[WHAT IS EXPECTED] Would you filter these records and copy every line that has the word "Sort"?

Stored records:
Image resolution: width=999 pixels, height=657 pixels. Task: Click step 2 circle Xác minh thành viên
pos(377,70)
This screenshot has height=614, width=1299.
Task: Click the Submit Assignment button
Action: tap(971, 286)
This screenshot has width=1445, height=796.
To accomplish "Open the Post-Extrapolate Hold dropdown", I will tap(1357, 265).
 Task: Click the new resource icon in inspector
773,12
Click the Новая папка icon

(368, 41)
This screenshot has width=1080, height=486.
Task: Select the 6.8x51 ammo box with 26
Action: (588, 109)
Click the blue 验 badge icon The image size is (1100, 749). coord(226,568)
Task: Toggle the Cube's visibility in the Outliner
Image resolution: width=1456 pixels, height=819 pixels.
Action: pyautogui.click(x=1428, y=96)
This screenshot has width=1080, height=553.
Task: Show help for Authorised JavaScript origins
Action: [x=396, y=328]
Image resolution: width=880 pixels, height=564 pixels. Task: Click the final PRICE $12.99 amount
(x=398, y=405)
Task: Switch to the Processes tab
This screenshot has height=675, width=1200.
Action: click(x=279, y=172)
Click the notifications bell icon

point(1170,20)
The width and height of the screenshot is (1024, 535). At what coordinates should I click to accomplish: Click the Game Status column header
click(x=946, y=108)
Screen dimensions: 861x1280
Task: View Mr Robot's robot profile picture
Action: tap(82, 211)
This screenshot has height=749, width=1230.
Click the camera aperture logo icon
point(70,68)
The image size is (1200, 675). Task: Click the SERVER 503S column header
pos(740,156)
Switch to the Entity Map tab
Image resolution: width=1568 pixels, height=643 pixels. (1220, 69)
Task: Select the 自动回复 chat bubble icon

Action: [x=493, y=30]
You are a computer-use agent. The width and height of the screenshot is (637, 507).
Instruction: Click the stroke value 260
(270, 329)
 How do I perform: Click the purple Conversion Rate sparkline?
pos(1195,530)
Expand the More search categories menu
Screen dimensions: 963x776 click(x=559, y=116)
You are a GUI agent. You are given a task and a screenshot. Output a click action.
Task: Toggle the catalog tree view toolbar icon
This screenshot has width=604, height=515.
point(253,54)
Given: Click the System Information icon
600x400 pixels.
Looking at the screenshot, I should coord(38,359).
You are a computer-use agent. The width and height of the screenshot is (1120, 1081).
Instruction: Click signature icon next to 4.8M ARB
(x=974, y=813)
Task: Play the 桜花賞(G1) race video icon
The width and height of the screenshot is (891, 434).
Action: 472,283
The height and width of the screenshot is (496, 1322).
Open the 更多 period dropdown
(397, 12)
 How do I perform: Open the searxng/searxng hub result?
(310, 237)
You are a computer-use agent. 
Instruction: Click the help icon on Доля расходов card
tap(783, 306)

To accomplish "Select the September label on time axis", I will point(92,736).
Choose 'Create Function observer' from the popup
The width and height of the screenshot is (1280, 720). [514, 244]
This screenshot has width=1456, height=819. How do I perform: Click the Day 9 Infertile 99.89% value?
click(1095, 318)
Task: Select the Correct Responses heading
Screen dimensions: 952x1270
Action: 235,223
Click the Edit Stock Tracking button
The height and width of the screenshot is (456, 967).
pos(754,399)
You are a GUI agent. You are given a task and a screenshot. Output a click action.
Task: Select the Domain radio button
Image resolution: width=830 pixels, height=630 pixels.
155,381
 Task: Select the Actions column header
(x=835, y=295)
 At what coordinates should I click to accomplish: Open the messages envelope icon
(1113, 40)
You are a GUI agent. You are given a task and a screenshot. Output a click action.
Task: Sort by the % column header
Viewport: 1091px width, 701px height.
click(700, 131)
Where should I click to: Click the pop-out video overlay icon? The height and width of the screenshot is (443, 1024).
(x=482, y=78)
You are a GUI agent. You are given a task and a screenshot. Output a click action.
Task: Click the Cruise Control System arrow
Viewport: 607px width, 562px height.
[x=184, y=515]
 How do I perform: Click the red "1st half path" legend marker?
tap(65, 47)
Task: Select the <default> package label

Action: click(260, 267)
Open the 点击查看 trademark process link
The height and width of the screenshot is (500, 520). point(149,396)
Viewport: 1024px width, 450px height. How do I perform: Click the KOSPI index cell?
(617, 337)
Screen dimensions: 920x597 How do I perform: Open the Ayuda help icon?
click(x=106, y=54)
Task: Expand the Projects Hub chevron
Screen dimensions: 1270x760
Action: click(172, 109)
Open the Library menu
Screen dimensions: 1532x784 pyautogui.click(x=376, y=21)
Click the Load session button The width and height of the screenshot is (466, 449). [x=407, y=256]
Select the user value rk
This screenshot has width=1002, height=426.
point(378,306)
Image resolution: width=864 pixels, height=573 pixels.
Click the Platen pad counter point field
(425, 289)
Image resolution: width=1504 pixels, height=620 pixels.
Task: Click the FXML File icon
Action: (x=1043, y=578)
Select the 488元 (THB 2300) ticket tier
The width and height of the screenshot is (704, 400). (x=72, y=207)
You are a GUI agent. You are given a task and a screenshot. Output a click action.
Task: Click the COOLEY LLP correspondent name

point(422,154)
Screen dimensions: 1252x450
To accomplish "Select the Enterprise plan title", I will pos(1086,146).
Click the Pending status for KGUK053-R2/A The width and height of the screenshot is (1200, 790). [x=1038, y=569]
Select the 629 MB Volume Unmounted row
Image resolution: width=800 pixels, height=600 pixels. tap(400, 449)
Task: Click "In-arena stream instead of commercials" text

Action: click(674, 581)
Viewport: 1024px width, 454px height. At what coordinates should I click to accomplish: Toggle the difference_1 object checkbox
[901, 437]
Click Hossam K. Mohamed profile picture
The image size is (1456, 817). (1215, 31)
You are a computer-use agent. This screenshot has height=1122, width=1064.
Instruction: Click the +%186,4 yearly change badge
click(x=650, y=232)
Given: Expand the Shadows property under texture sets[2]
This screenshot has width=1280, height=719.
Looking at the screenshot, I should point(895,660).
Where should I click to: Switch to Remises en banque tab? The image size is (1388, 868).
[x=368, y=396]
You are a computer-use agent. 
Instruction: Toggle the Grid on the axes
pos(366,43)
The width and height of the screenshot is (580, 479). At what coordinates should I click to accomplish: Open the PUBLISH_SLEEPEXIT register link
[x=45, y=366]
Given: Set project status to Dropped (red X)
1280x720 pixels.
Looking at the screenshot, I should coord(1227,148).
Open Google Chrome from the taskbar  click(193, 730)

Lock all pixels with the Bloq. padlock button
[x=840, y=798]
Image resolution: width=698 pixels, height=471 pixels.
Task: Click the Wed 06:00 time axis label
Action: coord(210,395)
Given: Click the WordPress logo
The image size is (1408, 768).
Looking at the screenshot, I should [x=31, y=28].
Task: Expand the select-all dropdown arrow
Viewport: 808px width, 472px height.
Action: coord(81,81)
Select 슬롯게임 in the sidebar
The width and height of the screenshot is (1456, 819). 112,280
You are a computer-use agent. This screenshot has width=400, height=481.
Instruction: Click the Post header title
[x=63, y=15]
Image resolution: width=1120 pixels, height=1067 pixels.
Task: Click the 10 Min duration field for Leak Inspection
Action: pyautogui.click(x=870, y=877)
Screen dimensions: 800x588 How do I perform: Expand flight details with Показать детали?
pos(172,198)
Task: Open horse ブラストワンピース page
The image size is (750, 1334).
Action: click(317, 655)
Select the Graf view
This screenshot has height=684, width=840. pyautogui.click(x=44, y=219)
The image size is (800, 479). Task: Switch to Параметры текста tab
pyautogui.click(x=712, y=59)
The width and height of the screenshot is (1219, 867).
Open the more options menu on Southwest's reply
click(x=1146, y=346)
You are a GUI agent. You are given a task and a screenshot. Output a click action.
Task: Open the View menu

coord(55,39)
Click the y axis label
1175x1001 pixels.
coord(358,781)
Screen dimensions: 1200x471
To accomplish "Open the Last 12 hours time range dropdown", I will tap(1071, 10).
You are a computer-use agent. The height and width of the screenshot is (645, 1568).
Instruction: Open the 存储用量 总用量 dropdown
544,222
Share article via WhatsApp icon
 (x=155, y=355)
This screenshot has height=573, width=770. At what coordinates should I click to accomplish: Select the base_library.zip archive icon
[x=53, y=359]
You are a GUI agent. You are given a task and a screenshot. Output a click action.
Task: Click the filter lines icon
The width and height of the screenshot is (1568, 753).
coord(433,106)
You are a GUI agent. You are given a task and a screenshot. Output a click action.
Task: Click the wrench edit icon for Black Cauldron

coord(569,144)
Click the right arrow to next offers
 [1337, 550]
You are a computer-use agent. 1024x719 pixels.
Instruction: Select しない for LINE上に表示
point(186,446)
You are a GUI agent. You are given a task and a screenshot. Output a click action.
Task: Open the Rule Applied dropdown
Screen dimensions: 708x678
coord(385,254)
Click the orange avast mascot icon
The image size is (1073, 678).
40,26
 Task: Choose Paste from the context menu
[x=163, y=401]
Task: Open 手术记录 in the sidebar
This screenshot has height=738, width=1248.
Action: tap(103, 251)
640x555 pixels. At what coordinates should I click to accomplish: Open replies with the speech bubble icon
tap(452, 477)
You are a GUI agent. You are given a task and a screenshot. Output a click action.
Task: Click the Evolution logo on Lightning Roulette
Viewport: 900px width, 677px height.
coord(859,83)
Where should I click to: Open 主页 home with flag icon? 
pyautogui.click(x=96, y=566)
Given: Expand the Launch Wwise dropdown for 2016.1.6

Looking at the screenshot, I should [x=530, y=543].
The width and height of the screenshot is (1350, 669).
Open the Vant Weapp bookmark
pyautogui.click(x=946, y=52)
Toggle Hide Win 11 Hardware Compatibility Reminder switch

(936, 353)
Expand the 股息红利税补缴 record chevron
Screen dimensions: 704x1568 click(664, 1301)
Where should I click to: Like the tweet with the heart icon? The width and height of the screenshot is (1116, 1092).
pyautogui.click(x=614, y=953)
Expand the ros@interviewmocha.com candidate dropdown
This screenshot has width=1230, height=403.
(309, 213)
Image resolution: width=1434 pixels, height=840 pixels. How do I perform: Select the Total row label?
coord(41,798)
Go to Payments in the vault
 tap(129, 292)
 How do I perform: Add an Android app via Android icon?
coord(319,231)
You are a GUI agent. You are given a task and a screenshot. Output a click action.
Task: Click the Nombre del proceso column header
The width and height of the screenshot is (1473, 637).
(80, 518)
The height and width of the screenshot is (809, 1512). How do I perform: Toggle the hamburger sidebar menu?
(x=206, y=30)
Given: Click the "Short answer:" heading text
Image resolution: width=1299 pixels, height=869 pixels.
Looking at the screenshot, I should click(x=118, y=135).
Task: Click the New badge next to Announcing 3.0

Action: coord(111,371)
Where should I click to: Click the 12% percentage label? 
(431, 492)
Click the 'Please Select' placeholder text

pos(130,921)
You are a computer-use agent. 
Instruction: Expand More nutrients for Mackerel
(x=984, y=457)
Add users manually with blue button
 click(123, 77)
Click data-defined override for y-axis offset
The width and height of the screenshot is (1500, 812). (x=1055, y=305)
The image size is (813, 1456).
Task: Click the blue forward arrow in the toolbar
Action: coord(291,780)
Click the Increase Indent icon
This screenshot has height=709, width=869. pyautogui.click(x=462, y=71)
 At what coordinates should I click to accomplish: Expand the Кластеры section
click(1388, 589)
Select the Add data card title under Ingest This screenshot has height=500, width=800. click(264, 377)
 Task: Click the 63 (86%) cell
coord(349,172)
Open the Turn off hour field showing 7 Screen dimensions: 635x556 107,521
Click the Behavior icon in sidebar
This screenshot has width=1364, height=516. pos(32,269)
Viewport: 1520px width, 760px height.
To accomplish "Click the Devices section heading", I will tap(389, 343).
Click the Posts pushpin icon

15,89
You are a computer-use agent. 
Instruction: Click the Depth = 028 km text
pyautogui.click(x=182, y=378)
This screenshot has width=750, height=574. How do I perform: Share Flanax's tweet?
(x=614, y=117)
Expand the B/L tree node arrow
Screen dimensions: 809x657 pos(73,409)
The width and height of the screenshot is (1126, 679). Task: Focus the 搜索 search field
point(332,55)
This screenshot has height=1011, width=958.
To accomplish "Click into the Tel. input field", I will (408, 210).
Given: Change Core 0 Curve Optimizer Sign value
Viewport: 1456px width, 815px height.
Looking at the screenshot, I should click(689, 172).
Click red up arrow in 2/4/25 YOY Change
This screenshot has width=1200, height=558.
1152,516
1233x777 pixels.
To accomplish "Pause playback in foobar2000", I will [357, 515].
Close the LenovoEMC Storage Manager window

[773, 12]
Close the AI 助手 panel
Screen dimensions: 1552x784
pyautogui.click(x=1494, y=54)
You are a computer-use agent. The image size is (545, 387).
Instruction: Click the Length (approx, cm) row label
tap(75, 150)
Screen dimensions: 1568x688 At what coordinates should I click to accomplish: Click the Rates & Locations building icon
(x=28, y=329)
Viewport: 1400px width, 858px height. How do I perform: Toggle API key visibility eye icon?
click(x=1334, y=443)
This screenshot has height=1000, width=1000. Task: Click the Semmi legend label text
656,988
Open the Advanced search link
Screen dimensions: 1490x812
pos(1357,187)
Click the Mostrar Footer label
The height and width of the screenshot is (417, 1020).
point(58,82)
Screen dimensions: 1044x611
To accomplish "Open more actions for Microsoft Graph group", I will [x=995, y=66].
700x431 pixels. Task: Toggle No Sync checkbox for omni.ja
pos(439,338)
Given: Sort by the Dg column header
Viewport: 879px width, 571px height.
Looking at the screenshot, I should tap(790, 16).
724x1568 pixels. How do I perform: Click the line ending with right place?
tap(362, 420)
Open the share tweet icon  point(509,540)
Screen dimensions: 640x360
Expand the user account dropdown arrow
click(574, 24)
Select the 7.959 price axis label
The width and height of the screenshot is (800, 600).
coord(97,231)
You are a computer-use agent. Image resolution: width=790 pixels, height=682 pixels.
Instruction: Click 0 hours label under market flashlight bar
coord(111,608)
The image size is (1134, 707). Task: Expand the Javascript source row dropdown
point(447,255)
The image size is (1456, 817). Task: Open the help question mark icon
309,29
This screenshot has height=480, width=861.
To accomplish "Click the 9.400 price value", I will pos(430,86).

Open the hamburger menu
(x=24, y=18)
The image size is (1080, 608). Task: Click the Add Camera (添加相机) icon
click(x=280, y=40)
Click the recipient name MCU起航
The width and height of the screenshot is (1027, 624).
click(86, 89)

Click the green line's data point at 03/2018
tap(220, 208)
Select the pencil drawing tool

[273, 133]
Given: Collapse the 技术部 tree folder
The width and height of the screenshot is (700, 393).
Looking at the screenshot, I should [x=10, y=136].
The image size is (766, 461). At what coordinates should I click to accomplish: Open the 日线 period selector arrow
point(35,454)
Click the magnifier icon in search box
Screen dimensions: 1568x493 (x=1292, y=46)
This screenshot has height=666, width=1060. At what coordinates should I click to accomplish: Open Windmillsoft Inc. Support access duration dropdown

[RESPONSE AREA]
Task: Sort by the % column header
Given: Sort by the Dg column header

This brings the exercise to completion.